Elizabeth Fenton
By Elizabeth Fenton, WBA communications coordinator
On April 29, a top national economist took the stage at the Alliant Energy Center and opened with the following remark: “The economy today is good, not great.”
Robert Dietz is the chief economist at the National Association of Home Builders. He leads a team of 12 economists and serves as the nation’s leading analyst of the residential construction industry. He spoke to bankers, policymakers, builders, realtors, and business leaders at the 2026 Wisconsin Economic Forecast Luncheon in Madison.
“The economy has certainly suffered a lot from what we’ve called headline risks,” Dietz shared. “Volatility — whether you think it is a good thing or a bad thing — is a feature of the Trump 2.0 era.”
He pointed to basic measures of the state of the economy, noting 2.1% GDP growth in 2025 — underperforming the 3% growth anticipated following nationwide investment in the tech sector. What’s more, Dietz noted that his organization downgraded its 2026 forecast to 1.9%.
“We started the year saying recession risk was around 30%,” explained Dietz. “We have now raised that to 40%, and you can find plenty of economists who think the recession risk measures at 50%.”
One of the luncheon’s main focuses was housing and its connection to inflation. Dietz maintained that shelter costs continue to be one of the largest contributors to inflation in the United States.
“For the last three years, more than 50% of the gain in consumer inflation in the CPI has been housing, rent costs, and homeownership costs,” Dietz explained. “The cost of construction is too high relative to household incomes.”
Shelter inflation has been growing even faster than overall inflation. If the Fed wants to see inflation return to 2%, there’s one simple solution: increase the number of attainable houses for sale.

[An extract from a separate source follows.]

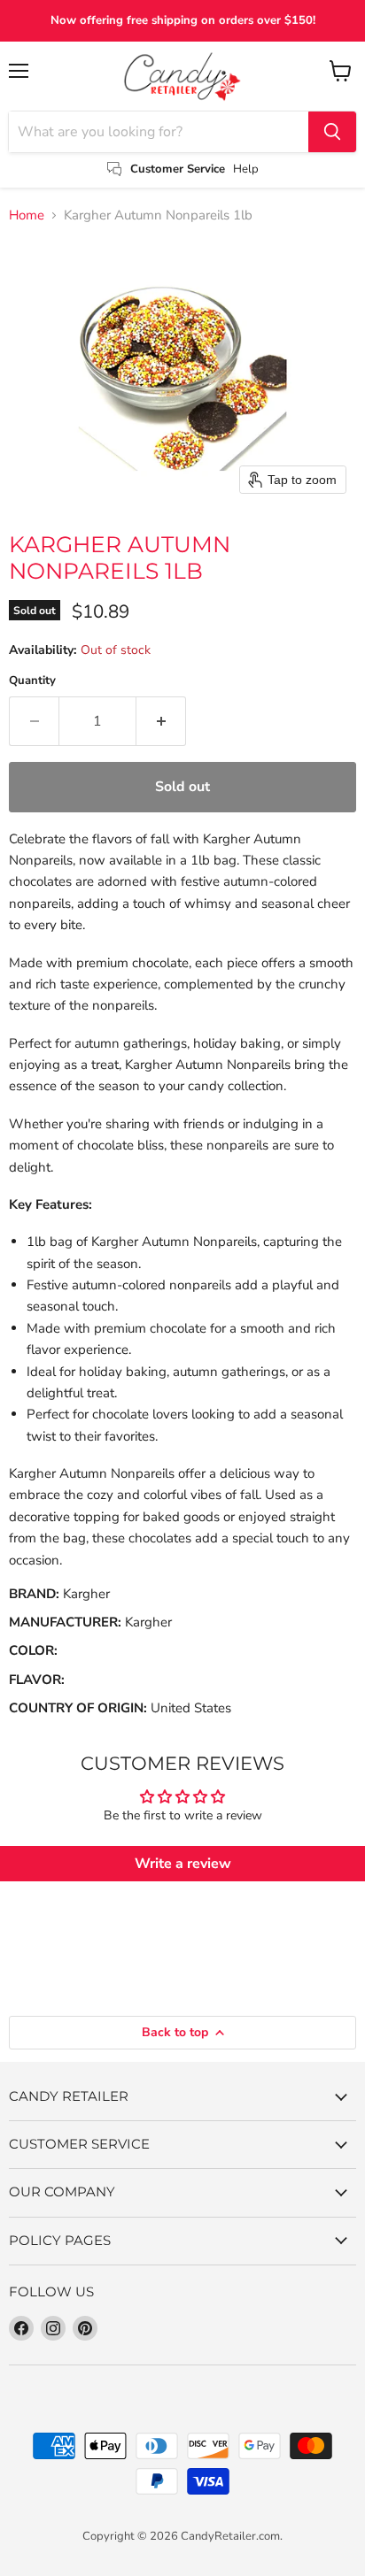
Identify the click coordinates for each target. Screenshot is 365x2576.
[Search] (332, 131)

“My message to policymakers in D.C. and the state houses everywhere is to reduce the cost of construction and increase the amount of available inventory of housing,” said Dietz.
He further contended that at the crux of the nation’s housing shortage is a supply-side problem driven by labor shortages, regulatory costs, and rising construction costs. About a quarter of a typical new build single-family home’s purchase price is made up in regulatory costs.

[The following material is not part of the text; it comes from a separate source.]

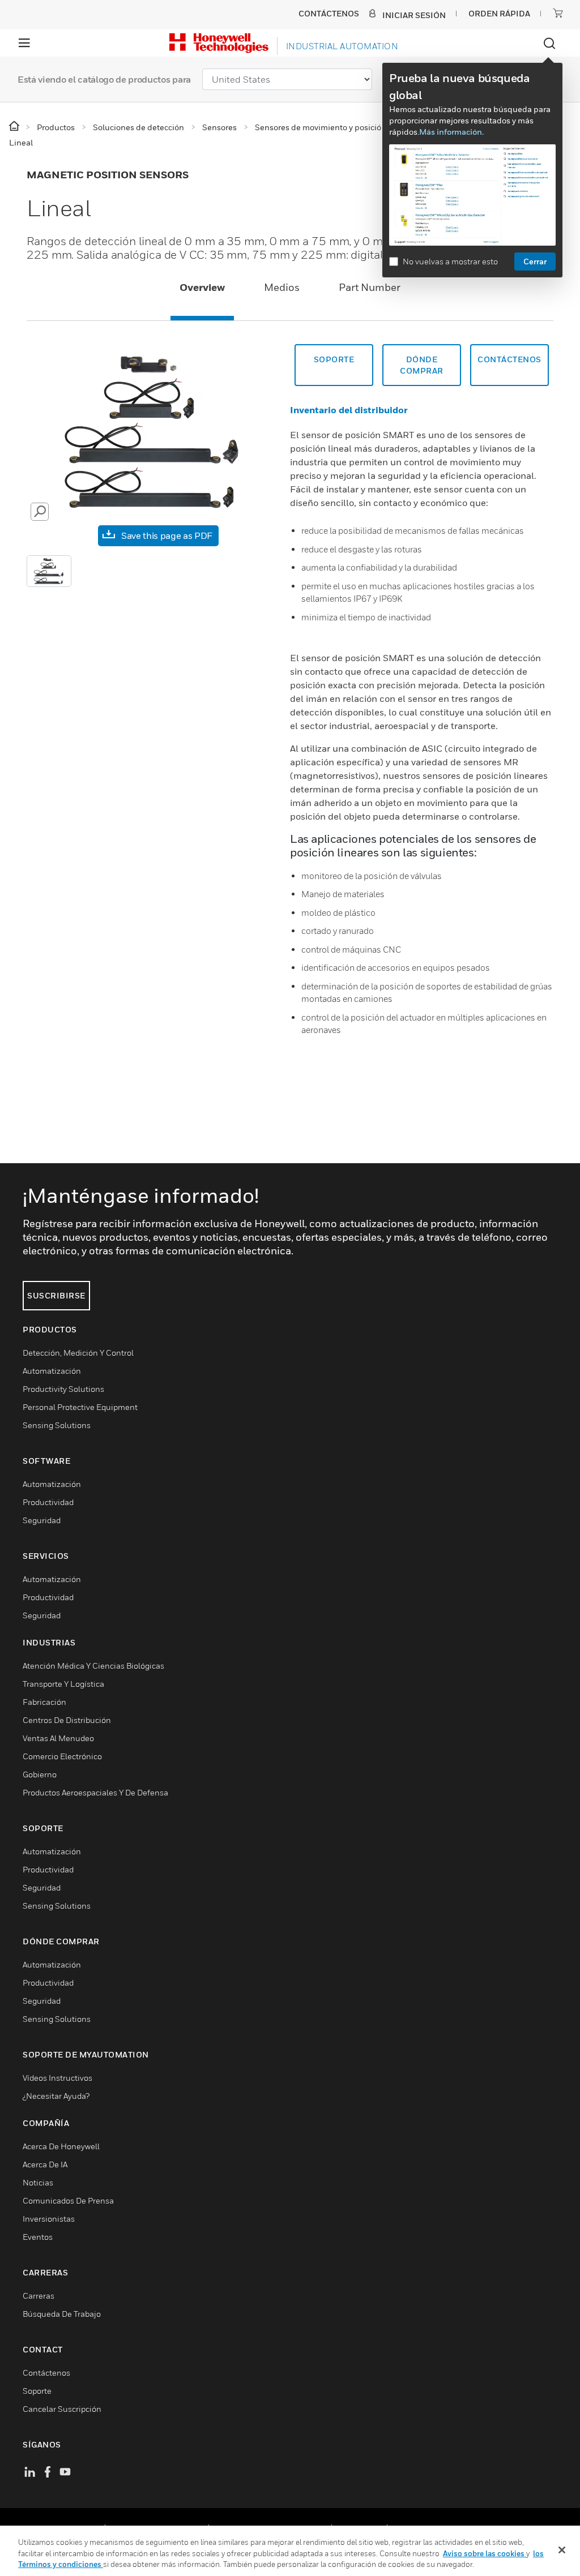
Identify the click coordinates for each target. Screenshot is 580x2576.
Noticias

“Taxes, fee permits, delays, land you can’t build on — there’s a whole stack of problems,” emphasized Dietz.
Despite those challenges, Wisconsin — and the broader Midwest — is a bright spot in the national housing market. While the national market dipped 7%, Wisconsin grew by 3% in single-family home building. Older, wealthier buyers are stabilizing the market in the Midwest, “even more than Texas and Florida,” Dietz explained.
A panel discussion followed featuring Wisconsin Department of Workforce Development (DWD) economist Scott Hodek and Bank Five Nine President and CEO Tim Schneider.
Despite the uncertainty that Dietz outlined to luncheon attendees, Schneider opened the discussion by saying he remains “modestly optimistic” about Wisconsin’s economy.
“I think the economy in the state is actually in pretty good condition,” said Schneider. He specifically noted how the housing market continues to expand in and around Oconomowoc. “We did nearly $400 million in activity last year in our mortgage department.”
Both Hodek and Schneider agreed that their respective fields are experiencing labor shortages, and these challenges persevere as some of Wisconsin’s longest-term economic concerns. Hodek shared that DWD continues to have trouble filling open skilled positions.
“We’ve seen offshore and automation hits throughout the last couple decades. We are seeing rising productivity. However, those don’t necessarily indicate the health of the industry.”
On a brighter note, Hodek praised the strong workforce training pipeline in the state. The federal government recently awarded Wisconsin a $7.3 million grant supporting the development of advanced manufacturing and AI skills.
“We do have a really good education system,” shared Hodek. “That’s not just K-12 and the UW system, but it’s also apprenticeship programs, registered apprenticeships, and youth apprenticeships.”
Schneider summed up the general uneasiness from recent headlines that continue to take swings at consumer and business confidence.
“The headline uncertainty these days is probably the biggest challenge we are facing. They keep coming at us,” he explained. “We had the presidential election. Then there were tariffs. Now there is the Iran war. There is always something that is preventing us from returning to normalcy.”
Despite the ongoing national and global challenges that may cause some consumers to pause, the luncheon’s speakers carried a message that was overall calm rather than alarmist. Many attendees left with the takeaway to lean into stability and long-term planning during these periods of slower growth.